Le lendemain, le camionneur James Ronald Herron-Boucher a témoigné à son tour. Il a expliqué qu’en voyant le véhicule arrêté, il ne lui restait qu’une courte distance pour freiner, soit environ huit longueurs de voiture. Son camion-benne transportait alors environ 15 tonnes de gravier. Il a comparé le freinage à une perte d’adhérence sur la glace, disant que la charge continuait de pousser le camion vers l’avant. Il a ajouté qu’il n’avait pas vu la voiture de Madeline J. Darby avant de descendre de son véhicule après l’impact.
Invité à faire des recommandations, le camionneur a suggéré l’amélioration des systèmes de freinage sur les véhicules lourds, l’ajout de caméras embarquées, une réduction de la vitesse à l’approche des intersections et une réflexion sur les limites de poids des chargements.
Un système sous la loupe
Ce matin, les audiences portent sur le travail des contrôleurs routiers et sur l’étendue de leurs pouvoirs envers les camionneurs du Québec comme ceux de l’extérieur de la province. Les échanges touchent aussi le partage de renseignements entre les provinces, la formation des contrôleurs routiers et les moyens utilisés par certaines entreprises et certains camionneurs pour contourner des dispositifs de sécurité, comme les limiteurs de vitesse et les DCE. La SAAQ pourrait également être invitée à s’exprimer sur l’analyse des modifications apportées à ces dispositifs par certaines entreprises.
En 2025, les infractions touchant les heures de conduite et de repos ont représenté, de loin, le plus grand nombre de facteurs contributifs recensés.
Parmi les témoins entendus ou appelés à témoigner figurent des représentants de la SAAQ, du ministère des Transports, de la Sûreté du Québec, de Contrôle routier Québec et de diverses associations du milieu. Jean-Claude Daignault, président de la Fraternité des constables du contrôle routier du Québec, espère que l’enquête mènera à un resserrement de l’encadrement de l’industrie.
Environ 10,500 camionneurs ont été interceptés depuis octobre dans le cadre d’une opération ciblant les comportements imprudents chez les conducteurs de véhicules lourds.

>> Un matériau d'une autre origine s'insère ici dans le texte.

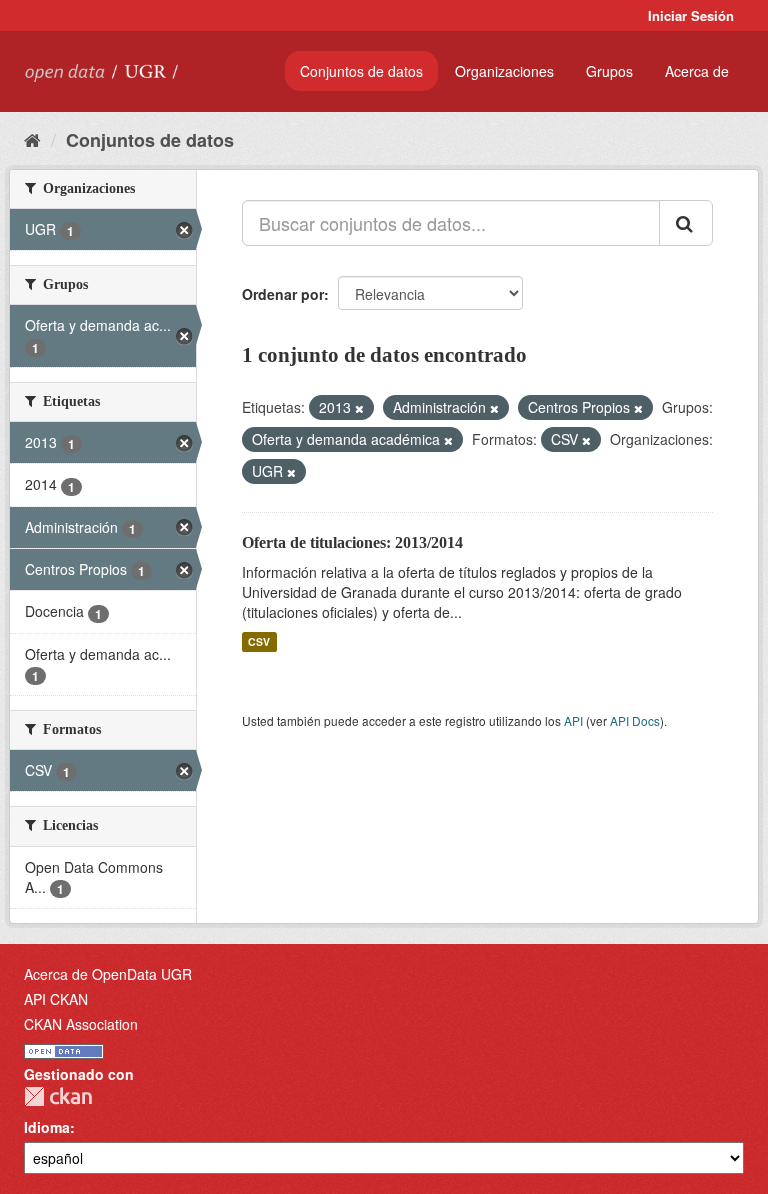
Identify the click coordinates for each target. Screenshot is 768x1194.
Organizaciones (504, 71)
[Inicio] (32, 139)
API (573, 720)
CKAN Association (81, 1024)
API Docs (635, 720)
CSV (259, 641)
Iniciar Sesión (691, 15)
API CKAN (56, 999)
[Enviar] (686, 223)
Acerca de (697, 71)
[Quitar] (359, 408)
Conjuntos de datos (361, 71)
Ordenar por (283, 294)
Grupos (609, 71)
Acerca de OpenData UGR (108, 974)
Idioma (47, 1127)
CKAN (58, 1096)
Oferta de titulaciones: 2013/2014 (352, 542)
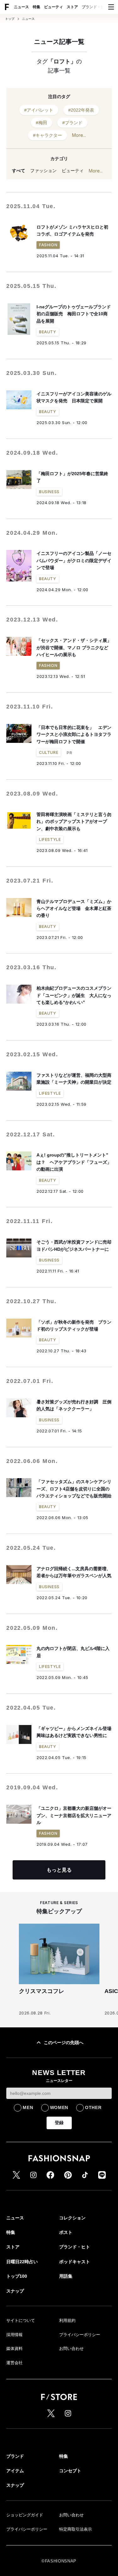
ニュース (21, 7)
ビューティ (53, 7)
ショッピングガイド (24, 2515)
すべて (18, 170)
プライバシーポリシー (79, 2334)
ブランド (15, 2456)
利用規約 (67, 2320)
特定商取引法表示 (75, 2529)
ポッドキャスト (74, 2261)
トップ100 (16, 2276)
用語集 (65, 2276)
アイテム (15, 2470)
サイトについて (20, 2320)
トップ (9, 18)
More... (79, 135)
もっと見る (59, 1870)
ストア (72, 7)
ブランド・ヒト (95, 7)
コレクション (72, 2217)
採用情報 (14, 2334)
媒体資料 (14, 2348)
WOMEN (59, 2107)
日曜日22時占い (22, 2261)
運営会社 (14, 2362)
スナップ (15, 2290)
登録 (59, 2122)
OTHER (93, 2107)
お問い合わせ (71, 2348)
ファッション (43, 170)
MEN (28, 2107)
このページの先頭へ (63, 2042)
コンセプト (70, 2470)
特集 (36, 7)
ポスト (65, 2232)
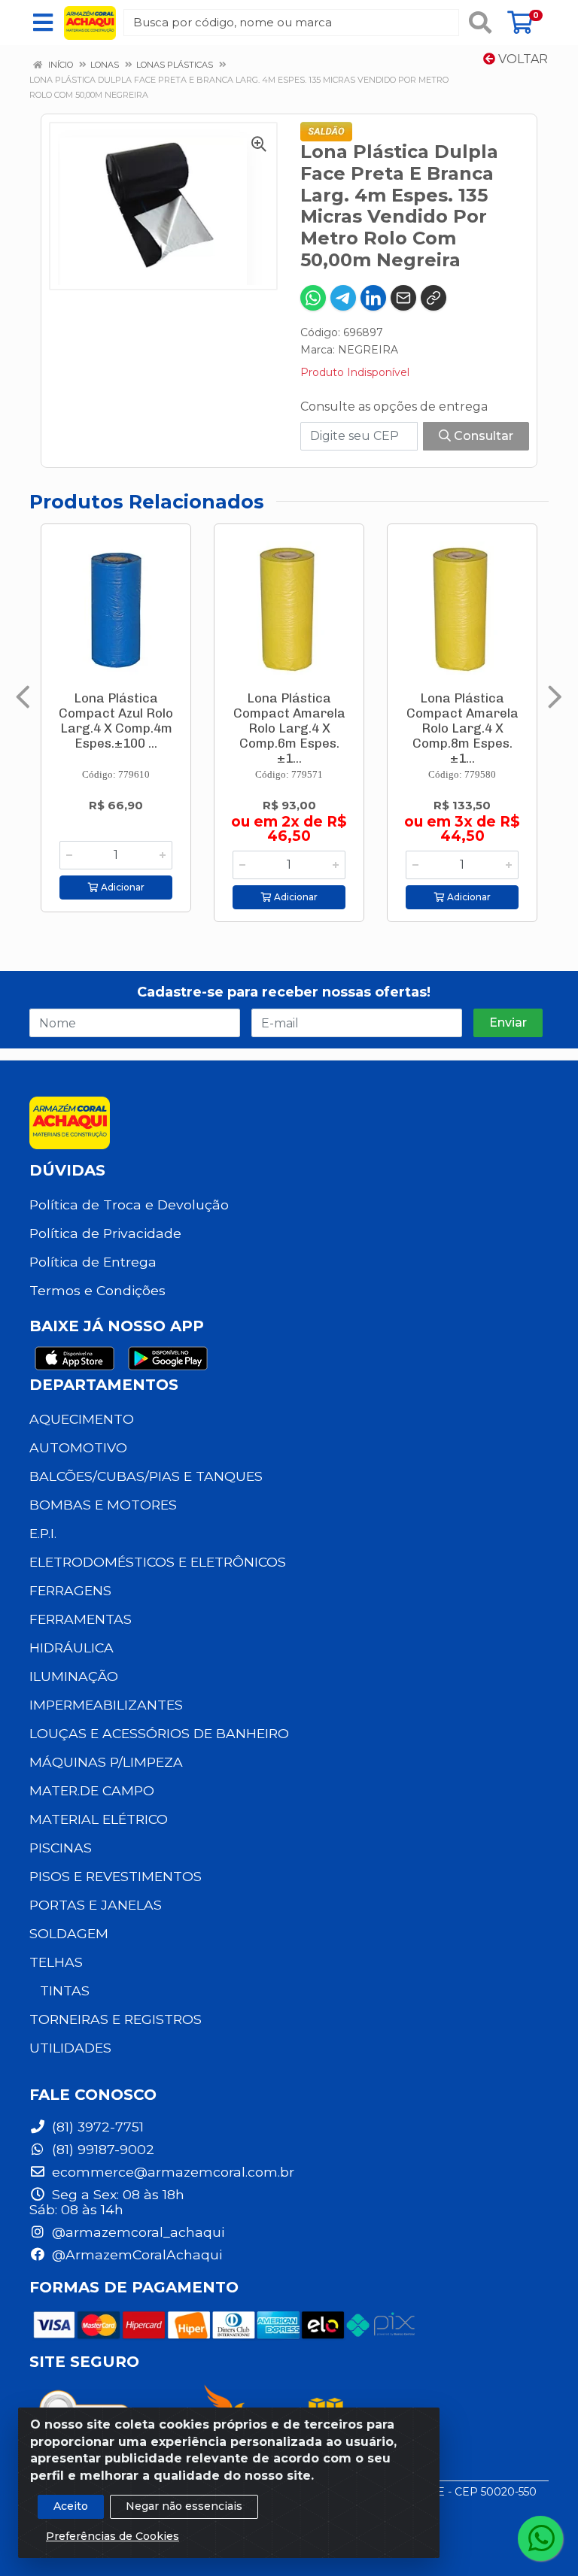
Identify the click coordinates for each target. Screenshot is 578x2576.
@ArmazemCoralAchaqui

Les infractions visées touchent notamment la vitesse, le non-respect des feux rouges et des arrêts obligatoires, le port de la ceinture et la distraction au volant. M. Daignault soutient que le retour des agents en patrouille pourrait améliorer la sécurité routière, rappelant qu’environ 70,000 interceptions auraient disparu en un an avec la diminution de leur travail sur le réseau.
L’enquête vise aussi à mettre en lumière le phénomène des chauffeurs au rabais. Le mandat de Me Kimpton ne consiste pas seulement à reconstituer les circonstances des décès de Mme Darby, de Tanya Lalonde et de son fils Elliot, mais aussi à dresser un portrait plus large de l’industrie du camionnage au Québec.
Boucherville à l’automne
Le sort de Tanya et Elliot Lalonde ne sera pas abordé lors de ce premier bloc d’audiences. Les circonstances de leur décès, ainsi que les pistes de solution, feront l’objet d’un second volet qui débutera le 26 octobre 2026, avec cinq semaines d’audiences au calendrier. Ce n’est donc qu’à la fin de l’automne, au mieux, que Me Kimpton pourra disposer de l’ensemble des éléments nécessaires à la rédaction de ses conclusions et recommandations.